Exercises:
1) According to the Hit Points newsletter, how many editions per week will it drop down to for a while?
2) From the Hit Points newsletter, extract the passage from "The biggest of" to "then it didn’t.", copying it word for word.

== Exercise text

Before we get into today’s edition of Hit Points, some brief housekeeping. With not-E3 done and dusted, I’m going to experiment with the format a bit, and drop down to three editions per week for a spell. There are a few reasons for this: we’re probably looking at a quiet few weeks in terms of news; last week’s infant-Covid scare made me realise I probably need a bit more flexibility than a daily cadence allows; and with not-E3 finished and the release schedule looking a little busier, the consultancy side of my work (hello, interested parties!) is picking up.
I’m also increasingly conscious of striking the right balance of how frequently I slide into your email inbox. I want Hit Points to be something you are excited to receive, maybe even look forward to — and I worry that a daily email is just going to get annoying over time, particularly when not much is happening. If you have any thoughts on all this, I’d love to hear them.
Anyway! On to business, such as it is; as is traditional, the pace of things in the game industry has rather dropped off a cliff now not-E3 has been and gone. Now the recriminations begin, as players and press alike mourn the things they’d hoped to see at the show — and, worse, the things they’d been assured would be shown off, but ended up nowhere in sight.
The biggest of those is, of course, Switch Pro. Rumours of a more powerful upgrade to Nintendo’s console have been floating around for more than two years, but finally began taking concrete form last month. Bloomberg and Eurogamer reported that the device would be on sale before the end of 2021, and announced shortly before not-E3 so that developers could spend the show talking about the games they’ve been making for it. It was happening, definitely. And then it didn’t.

====
== Dataset extract

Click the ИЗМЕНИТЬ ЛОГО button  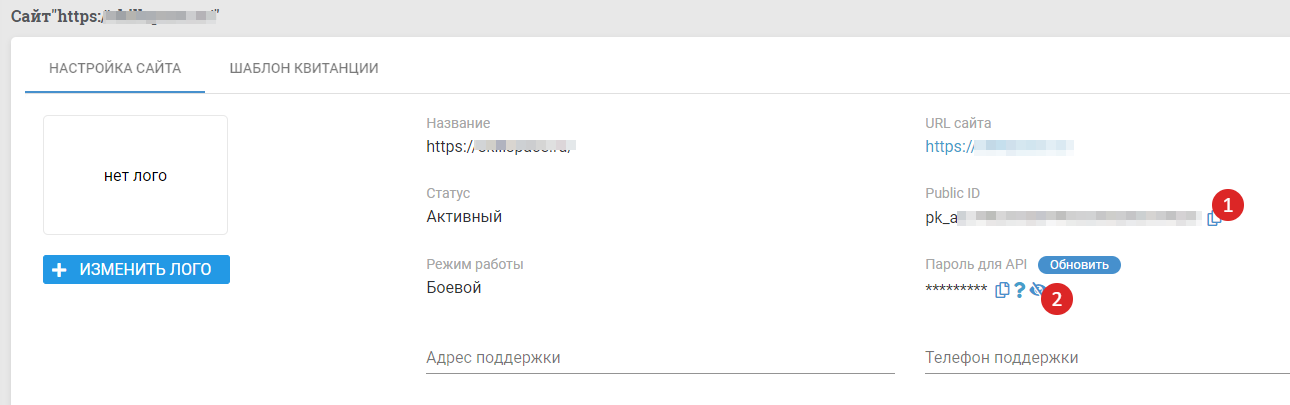(x=136, y=269)
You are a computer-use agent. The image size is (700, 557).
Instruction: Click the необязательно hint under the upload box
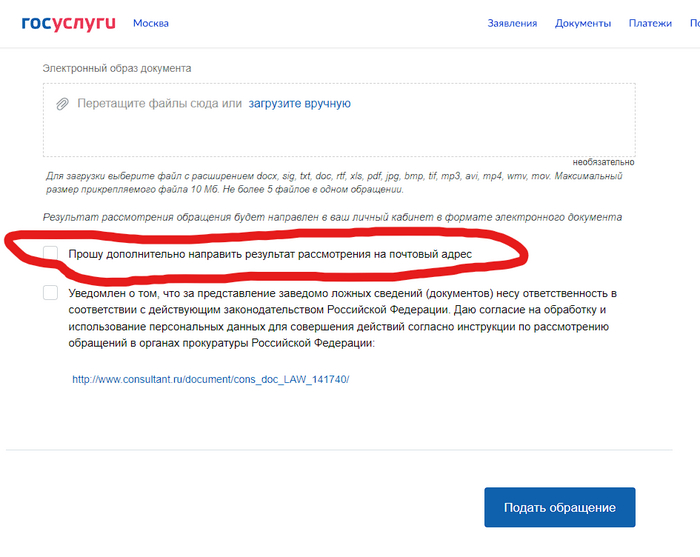pos(603,162)
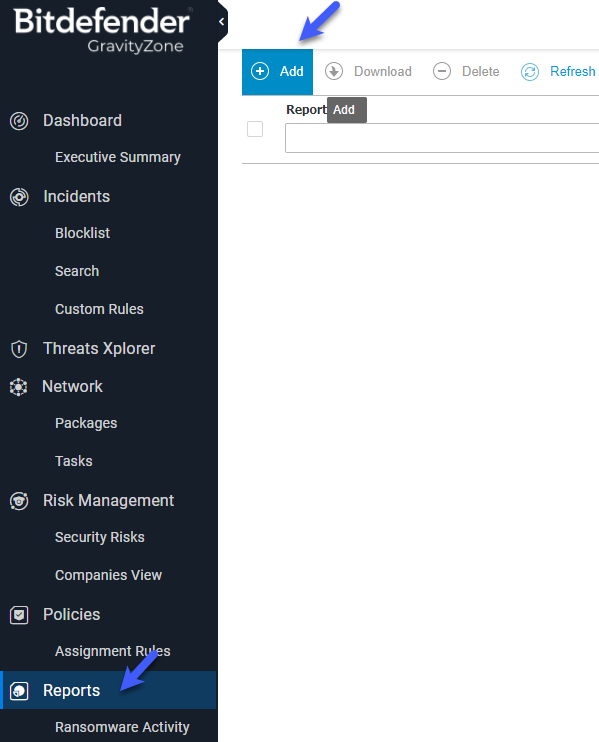Open Custom Rules under Incidents
Viewport: 599px width, 742px height.
point(99,309)
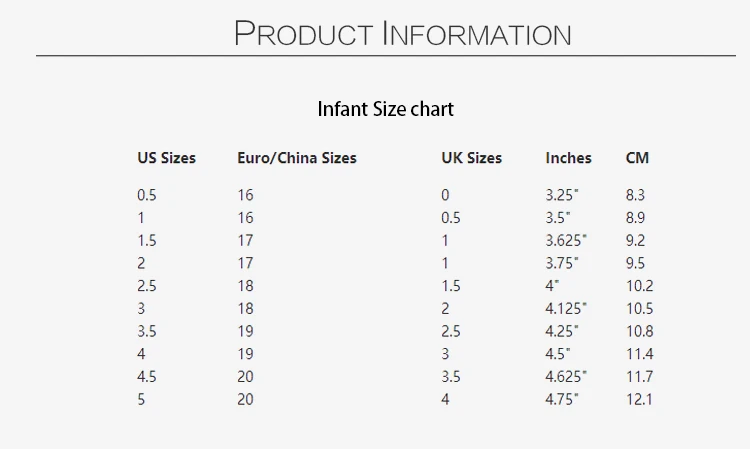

====

Answers to the problems:
1) Three editions per week.

2)
The biggest of those is, of course, Switch Pro. Rumours of a more powerful upgrade to Nintendo’s console have been floating around for more than two years, but finally began taking concrete form last month. Bloomberg and Eurogamer reported that the device would be on sale before the end of 2021, and announced shortly before not-E3 so that developers could spend the show talking about the games they’ve been making for it. It was happening, definitely. And then it didn’t.